Do this = Rewrite the lines below so that every "computer-use agent" becomes "desktop assistant", leaving everything else as it is.

Listing =

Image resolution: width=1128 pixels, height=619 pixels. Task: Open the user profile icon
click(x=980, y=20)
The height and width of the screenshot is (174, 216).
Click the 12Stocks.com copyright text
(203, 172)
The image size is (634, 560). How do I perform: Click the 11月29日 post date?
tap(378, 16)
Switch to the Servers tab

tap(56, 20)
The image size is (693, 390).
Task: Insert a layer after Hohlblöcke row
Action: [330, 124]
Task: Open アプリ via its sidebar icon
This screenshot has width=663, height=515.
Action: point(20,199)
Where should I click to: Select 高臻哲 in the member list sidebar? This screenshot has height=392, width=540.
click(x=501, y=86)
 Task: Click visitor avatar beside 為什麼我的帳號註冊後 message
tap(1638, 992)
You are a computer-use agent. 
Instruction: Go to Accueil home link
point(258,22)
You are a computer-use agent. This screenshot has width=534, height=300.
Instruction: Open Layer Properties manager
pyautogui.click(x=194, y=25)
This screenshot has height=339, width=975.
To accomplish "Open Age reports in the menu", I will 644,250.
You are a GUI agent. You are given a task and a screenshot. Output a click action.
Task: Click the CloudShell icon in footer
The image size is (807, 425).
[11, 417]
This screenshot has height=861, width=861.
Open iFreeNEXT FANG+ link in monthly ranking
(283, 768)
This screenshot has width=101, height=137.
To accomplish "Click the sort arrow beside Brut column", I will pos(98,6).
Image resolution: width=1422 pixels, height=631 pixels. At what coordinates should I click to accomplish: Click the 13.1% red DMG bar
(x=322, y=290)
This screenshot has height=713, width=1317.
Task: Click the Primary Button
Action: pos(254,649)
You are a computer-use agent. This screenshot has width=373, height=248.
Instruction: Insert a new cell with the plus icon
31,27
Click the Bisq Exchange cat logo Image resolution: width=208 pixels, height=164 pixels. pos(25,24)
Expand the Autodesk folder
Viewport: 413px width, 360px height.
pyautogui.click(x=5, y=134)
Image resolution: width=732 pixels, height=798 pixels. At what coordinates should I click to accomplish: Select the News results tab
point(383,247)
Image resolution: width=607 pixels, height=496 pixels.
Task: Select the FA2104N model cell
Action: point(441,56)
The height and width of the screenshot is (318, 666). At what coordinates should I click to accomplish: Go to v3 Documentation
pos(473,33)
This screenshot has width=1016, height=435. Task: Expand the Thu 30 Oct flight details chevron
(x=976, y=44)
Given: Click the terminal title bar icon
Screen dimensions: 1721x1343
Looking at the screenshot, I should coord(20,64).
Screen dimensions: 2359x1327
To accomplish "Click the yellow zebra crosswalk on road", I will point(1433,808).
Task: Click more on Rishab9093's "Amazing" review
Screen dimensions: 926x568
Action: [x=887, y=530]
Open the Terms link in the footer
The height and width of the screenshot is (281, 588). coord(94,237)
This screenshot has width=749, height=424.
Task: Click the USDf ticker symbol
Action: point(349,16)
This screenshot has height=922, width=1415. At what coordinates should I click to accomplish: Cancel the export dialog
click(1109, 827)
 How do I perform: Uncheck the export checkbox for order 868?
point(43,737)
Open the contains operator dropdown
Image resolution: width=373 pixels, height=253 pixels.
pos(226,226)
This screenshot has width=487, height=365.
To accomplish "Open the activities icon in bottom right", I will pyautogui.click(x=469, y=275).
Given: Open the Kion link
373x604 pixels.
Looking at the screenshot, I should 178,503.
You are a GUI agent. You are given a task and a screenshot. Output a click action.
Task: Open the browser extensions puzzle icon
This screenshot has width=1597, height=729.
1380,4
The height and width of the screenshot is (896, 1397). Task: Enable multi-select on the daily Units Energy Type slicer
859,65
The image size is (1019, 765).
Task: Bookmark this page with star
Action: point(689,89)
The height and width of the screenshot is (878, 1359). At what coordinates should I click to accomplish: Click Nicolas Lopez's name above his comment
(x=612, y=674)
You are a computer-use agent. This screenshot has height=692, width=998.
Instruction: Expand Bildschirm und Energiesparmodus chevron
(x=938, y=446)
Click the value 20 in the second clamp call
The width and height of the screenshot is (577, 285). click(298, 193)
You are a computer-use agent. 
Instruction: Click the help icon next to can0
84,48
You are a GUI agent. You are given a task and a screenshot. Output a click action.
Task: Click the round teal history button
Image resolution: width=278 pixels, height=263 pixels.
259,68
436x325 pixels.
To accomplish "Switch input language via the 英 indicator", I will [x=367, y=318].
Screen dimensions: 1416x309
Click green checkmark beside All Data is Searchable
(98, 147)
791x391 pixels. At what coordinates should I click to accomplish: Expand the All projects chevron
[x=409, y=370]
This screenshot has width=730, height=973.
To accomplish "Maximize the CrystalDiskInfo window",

Result for this task =
Image resolution: width=1128 pixels, height=619 pixels. Task: Open the user profile icon
click(x=980, y=20)
The height and width of the screenshot is (174, 216).
Click the 12Stocks.com copyright text
(203, 172)
The image size is (634, 560). How do I perform: Click the 11月29日 post date?
tap(378, 16)
Switch to the Servers tab

tap(56, 20)
The image size is (693, 390).
Task: Insert a layer after Hohlblöcke row
Action: [330, 124]
Task: Open アプリ via its sidebar icon
This screenshot has width=663, height=515.
Action: point(20,199)
Where should I click to: Select 高臻哲 in the member list sidebar? This screenshot has height=392, width=540.
click(x=501, y=86)
 Task: Click visitor avatar beside 為什麼我的帳號註冊後 message
tap(1638, 992)
You are a desktop assistant. 
Instruction: Go to Accueil home link
point(258,22)
You are a desktop assistant. This screenshot has width=534, height=300.
Instruction: Open Layer Properties manager
pyautogui.click(x=194, y=25)
This screenshot has height=339, width=975.
To accomplish "Open Age reports in the menu", I will 644,250.
You are a GUI agent. You are given a task and a screenshot. Output a click action.
Task: Click the CloudShell icon in footer
The image size is (807, 425).
[11, 417]
This screenshot has height=861, width=861.
Open iFreeNEXT FANG+ link in monthly ranking
(283, 768)
This screenshot has width=101, height=137.
To accomplish "Click the sort arrow beside Brut column", I will pos(98,6).
Image resolution: width=1422 pixels, height=631 pixels. At what coordinates should I click to accomplish: Click the 13.1% red DMG bar
(x=322, y=290)
This screenshot has height=713, width=1317.
Task: Click the Primary Button
Action: pos(254,649)
You are a desktop assistant. This screenshot has width=373, height=248.
Instruction: Insert a new cell with the plus icon
31,27
Click the Bisq Exchange cat logo Image resolution: width=208 pixels, height=164 pixels. pos(25,24)
Expand the Autodesk folder
Viewport: 413px width, 360px height.
pyautogui.click(x=5, y=134)
Image resolution: width=732 pixels, height=798 pixels. At what coordinates should I click to accomplish: Select the News results tab
point(383,247)
Image resolution: width=607 pixels, height=496 pixels.
Task: Select the FA2104N model cell
Action: point(441,56)
The height and width of the screenshot is (318, 666). At what coordinates should I click to accomplish: Go to v3 Documentation
pos(473,33)
This screenshot has width=1016, height=435. Task: Expand the Thu 30 Oct flight details chevron
(x=976, y=44)
Given: Click the terminal title bar icon
Screen dimensions: 1721x1343
Looking at the screenshot, I should coord(20,64).
Screen dimensions: 2359x1327
To accomplish "Click the yellow zebra crosswalk on road", I will point(1433,808).
Task: Click more on Rishab9093's "Amazing" review
Screen dimensions: 926x568
Action: [x=887, y=530]
Open the Terms link in the footer
The height and width of the screenshot is (281, 588). coord(94,237)
This screenshot has width=749, height=424.
Task: Click the USDf ticker symbol
Action: point(349,16)
This screenshot has height=922, width=1415. At what coordinates should I click to accomplish: Cancel the export dialog
click(1109, 827)
 How do I perform: Uncheck the export checkbox for order 868?
point(43,737)
Open the contains operator dropdown
Image resolution: width=373 pixels, height=253 pixels.
pos(226,226)
This screenshot has width=487, height=365.
To accomplish "Open the activities icon in bottom right", I will pyautogui.click(x=469, y=275).
Given: Open the Kion link
373x604 pixels.
Looking at the screenshot, I should 178,503.
You are a GUI agent. You are given a task and a screenshot. Output a click action.
Task: Open the browser extensions puzzle icon
This screenshot has width=1597, height=729.
1380,4
The height and width of the screenshot is (896, 1397). Task: Enable multi-select on the daily Units Energy Type slicer
859,65
The image size is (1019, 765).
Task: Bookmark this page with star
Action: point(689,89)
The height and width of the screenshot is (878, 1359). At what coordinates should I click to accomplish: Click Nicolas Lopez's name above his comment
(x=612, y=674)
You are a desktop assistant. This screenshot has height=692, width=998.
Instruction: Expand Bildschirm und Energiesparmodus chevron
(x=938, y=446)
Click the value 20 in the second clamp call
The width and height of the screenshot is (577, 285). click(298, 193)
You are a desktop assistant. 
Instruction: Click the help icon next to can0
84,48
You are a GUI agent. You are given a task and a screenshot. Output a click action.
Task: Click the round teal history button
Image resolution: width=278 pixels, height=263 pixels.
259,68
436x325 pixels.
To accomplish "Switch input language via the 英 indicator", I will [x=367, y=318].
Screen dimensions: 1416x309
Click green checkmark beside All Data is Searchable
(98, 147)
791x391 pixels. At what coordinates should I click to accomplish: Expand the All projects chevron
[x=409, y=370]
This screenshot has width=730, height=973.
To accomplish "Maximize the CrystalDiskInfo window",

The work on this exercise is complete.